Ao ouvir aquilo, as pessoas dentro da casa sentiram um frio na espinha e se encolheram aguardando a explosão de fúria do coronel... Pobre músico!

Mas então veio a surpresa...

Meses antes, o coronel havia se hospedado na casa de um político em Brasília; casa suntuosa, com os banheiros recobertos de espelhos. Lá, ao sentar-se para fazer as necessidades, o coronel assustara-se com o que vira no espelho. Tendo sido criado sob rígida disciplina moral, ele jamais havia presenciado uma pessoa praticando aquele ato tão humano. Mas ali, no espelho, ele vira o próprio rosto ficar roxo, as veias se dilatarem... Hipocondríaco, logo imaginara estar possuído de terrível e mortal doença... pressão intestinal arrebatadora, dejeção explosiva, ou algo ainda pior...

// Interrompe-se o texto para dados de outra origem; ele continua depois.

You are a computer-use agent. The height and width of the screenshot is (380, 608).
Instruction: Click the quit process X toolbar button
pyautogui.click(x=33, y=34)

Ele saíra do banheiro pálido, desculpara-se e partira sem terminar o jantar. Voltara para sua cidadezinha e isolara-se em casa para esperar a morte. Continuava nessa situação até aquela noite em que Tininho aparecera...

Nessa noite, quando a porta do quarto do coronel se abriu, os empregados, apavorados, esperaram pelo pior. Lá fora, a música continuava. Mas no rosto do coronel, ao invés de fúria, havia um sorriso. Pela música, ele havia entendido que, quando um homem está fazendo aquilo, é normal as veias se engrossarem.

--    Mas que música excelente! Que beleza! Isso sim é arte!

Tininho foi convidado a entrar e recebido como um príncipe... E o povo da cidade está até hoje tentando entender o que aconteceu.

* Na versão impressa o artigo saiu com o título "O Coronel, o Penico e a Arte".